Grâce à la page Facebook de la fondation, elle a découvert que d’autres enfants atteints de mutations de l’ADNP partageaient les traits marquants de son fils, en particulier les dents de lait précoces.

À l’âge de 11 mois, Tony avait presque toutes ses dents de lait, ce qui lui a valu le surnom de  » Petit Requin « . »Ironiquement, Tony a montré peu d’intérêt pour la nourriture et n’avait pas les compétences motrices pour mâcher. Son frère jumeau Rocco, en revanche, gommait avec ferveur sa nourriture.

Bedrosian-Sermone a demandé à tous les parents qu’elle rencontrait des dents précoces; la plupart l’avaient remarqué chez leurs propres enfants avec des mutations ADNP. ”Je suis devenue obsédée par les dents pendant une année solide », dit-elle.

La nouvelle étude comprend des données de 54 enfants atteints de mutations de l’ADNP, tous identifiés par Bedrosian-Sermone; 81% des enfants développent prématurément leurs dents de lait. Bedrosian-Sermone possède maintenant des données de 105 enfants atteints de mutations ADNP.

Perceuse dentaire :

Bedrosian-Sermone a envoyé ses données à tous les chercheurs de l’ADNP qu’elle a pu trouver, y compris Gozes. Alors qu’elle ajoutait de plus en plus de familles à sa base de données, Gozes et son équipe en ont pris connaissance. Ils se sont tournés vers des souris qui manquaient une copie de l’ADNP. Les souris présentent un développement dentaire atypique, ont constaté les chercheurs. Mais au lieu de développer des dents tôt comme les enfants avec des mutations ADNP, les souris font pousser leurs dents tard. Cela peut être dû au fait que les souris ne développent pas de dents de lait, dit Gozes.
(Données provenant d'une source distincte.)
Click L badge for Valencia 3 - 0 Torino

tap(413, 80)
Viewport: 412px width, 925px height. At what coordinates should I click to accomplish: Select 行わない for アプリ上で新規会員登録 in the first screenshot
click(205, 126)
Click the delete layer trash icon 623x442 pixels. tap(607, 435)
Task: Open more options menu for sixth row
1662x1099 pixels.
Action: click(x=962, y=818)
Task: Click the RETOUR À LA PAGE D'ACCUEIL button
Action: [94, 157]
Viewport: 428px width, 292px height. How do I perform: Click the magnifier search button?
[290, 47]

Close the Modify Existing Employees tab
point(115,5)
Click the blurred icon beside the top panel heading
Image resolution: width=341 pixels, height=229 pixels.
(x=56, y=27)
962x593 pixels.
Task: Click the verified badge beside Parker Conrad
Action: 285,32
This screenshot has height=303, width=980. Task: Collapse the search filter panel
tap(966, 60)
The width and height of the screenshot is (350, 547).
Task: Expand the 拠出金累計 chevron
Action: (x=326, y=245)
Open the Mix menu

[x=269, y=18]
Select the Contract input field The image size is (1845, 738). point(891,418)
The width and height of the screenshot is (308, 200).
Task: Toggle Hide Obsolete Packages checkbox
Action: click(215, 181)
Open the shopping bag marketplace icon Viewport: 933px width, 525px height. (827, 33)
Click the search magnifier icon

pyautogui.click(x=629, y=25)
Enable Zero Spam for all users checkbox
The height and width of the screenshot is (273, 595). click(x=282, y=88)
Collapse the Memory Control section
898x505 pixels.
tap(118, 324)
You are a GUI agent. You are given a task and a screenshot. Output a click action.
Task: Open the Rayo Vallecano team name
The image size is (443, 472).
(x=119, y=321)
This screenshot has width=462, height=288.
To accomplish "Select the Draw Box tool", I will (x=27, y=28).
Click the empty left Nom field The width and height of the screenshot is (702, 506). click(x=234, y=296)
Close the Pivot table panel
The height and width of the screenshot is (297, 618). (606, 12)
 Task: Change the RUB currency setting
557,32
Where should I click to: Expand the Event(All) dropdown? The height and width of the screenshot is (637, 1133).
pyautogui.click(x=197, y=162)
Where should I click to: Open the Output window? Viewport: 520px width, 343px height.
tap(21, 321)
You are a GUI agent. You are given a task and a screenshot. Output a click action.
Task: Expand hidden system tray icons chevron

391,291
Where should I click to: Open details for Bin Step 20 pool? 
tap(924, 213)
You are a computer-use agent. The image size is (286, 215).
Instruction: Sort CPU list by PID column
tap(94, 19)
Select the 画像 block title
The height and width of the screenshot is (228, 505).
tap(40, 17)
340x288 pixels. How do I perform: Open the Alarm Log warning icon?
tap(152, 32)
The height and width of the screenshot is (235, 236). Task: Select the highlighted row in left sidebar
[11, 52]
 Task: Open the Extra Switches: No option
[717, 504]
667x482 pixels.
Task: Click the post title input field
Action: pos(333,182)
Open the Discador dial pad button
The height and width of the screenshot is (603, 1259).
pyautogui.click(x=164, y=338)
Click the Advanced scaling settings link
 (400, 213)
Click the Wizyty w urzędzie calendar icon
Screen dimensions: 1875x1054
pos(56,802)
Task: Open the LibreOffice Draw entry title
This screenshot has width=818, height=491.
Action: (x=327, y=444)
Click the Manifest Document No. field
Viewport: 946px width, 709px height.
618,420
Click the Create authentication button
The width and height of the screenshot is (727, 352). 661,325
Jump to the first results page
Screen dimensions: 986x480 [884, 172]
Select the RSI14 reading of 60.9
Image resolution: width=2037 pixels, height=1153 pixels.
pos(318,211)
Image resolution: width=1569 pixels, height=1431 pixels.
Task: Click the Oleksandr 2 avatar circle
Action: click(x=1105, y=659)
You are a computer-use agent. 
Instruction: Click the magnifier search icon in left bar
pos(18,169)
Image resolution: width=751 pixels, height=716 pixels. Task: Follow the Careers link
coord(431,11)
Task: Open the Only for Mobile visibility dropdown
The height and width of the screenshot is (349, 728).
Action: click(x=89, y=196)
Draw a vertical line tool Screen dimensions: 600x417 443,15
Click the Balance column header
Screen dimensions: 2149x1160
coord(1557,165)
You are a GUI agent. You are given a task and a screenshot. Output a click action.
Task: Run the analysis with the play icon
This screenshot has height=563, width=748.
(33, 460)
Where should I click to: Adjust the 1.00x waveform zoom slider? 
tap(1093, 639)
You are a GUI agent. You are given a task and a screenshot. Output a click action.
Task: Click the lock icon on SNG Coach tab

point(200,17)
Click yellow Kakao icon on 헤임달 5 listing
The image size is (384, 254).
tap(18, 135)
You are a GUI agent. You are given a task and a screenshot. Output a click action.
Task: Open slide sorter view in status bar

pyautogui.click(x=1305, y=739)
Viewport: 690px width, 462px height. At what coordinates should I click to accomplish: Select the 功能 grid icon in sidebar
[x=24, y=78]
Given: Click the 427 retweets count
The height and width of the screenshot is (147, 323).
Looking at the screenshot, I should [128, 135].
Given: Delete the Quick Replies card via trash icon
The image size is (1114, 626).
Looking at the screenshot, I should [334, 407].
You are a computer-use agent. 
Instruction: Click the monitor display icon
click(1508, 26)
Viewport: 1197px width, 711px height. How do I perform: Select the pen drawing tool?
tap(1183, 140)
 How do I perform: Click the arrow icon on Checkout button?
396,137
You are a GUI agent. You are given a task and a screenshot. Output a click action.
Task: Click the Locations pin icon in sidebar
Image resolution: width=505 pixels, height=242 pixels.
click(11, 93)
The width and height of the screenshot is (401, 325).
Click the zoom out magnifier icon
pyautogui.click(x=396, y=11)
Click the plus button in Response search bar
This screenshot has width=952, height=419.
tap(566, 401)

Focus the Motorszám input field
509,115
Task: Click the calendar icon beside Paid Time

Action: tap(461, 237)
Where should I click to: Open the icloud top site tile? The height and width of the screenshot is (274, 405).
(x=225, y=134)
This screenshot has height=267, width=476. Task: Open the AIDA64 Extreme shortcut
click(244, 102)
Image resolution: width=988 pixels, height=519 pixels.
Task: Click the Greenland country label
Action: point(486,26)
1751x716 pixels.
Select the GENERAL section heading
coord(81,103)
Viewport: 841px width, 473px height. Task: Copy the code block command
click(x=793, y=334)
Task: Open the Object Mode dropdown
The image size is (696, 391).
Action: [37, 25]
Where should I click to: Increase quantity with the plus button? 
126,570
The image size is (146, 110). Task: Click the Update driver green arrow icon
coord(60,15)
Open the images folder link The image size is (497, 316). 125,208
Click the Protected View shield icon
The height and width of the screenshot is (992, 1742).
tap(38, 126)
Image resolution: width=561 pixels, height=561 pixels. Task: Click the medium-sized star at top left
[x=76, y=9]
L’ADNP est connu pour réguler l’expression d’autres gènes. Les chercheurs ont trouvé 50 gènes qui montrent des niveaux d’expression altérés dans les cellules de la peau de trois enfants atteints de mutations ADNP et sont impliqués dans la formation osseuse. Cette voie est liée au développement des dents, dit Gozes. L’un de ces gènes, appelé AKAP6, est exprimé à des niveaux inférieurs chez les enfants présentant des mutations ADNP et dans le tissu cérébral de souris ADNP.

L’étude est remarquable en ce qu’elle confirme les observations parentales dans un modèle animal et tente de relier la façon dont les mutations de l’ADNP peuvent entraîner des dents précoces, explique Bernier. « C’est en quelque sorte vivre mon rêve en termes de la façon dont je pense que cela devrait être fait”, dit-il.

L’ADNP n’est pas le seul gène lié à l’autisme lié au développement atypique de la dent. Dans une étude de 2015, Bernier et ses collègues ont découvert que les mutations de DYRK1A conduisent à une taille de tête atypiquement petite, provoquant une foule de dents.

Certains enfants atteints de mutations DYRK1A doivent se faire enlever les dents. Les généticiens ne posent actuellement pas de questions aux parents sur les dents de leurs enfants, « mais cela pourrait devenir très informatif”, explique Bernier. « Nous devrions être sélectionnés pour cela. »

En attendant, Bedrosian-Sermone poursuit sa quête pour caractériser les enfants porteurs de mutations ADNP. Elle dit, par exemple, que les enfants ont tendance à être amicaux et sociaux avec les adultes, mais ignorent leurs pairs: Tony n’a pas prêté attention à Rocco.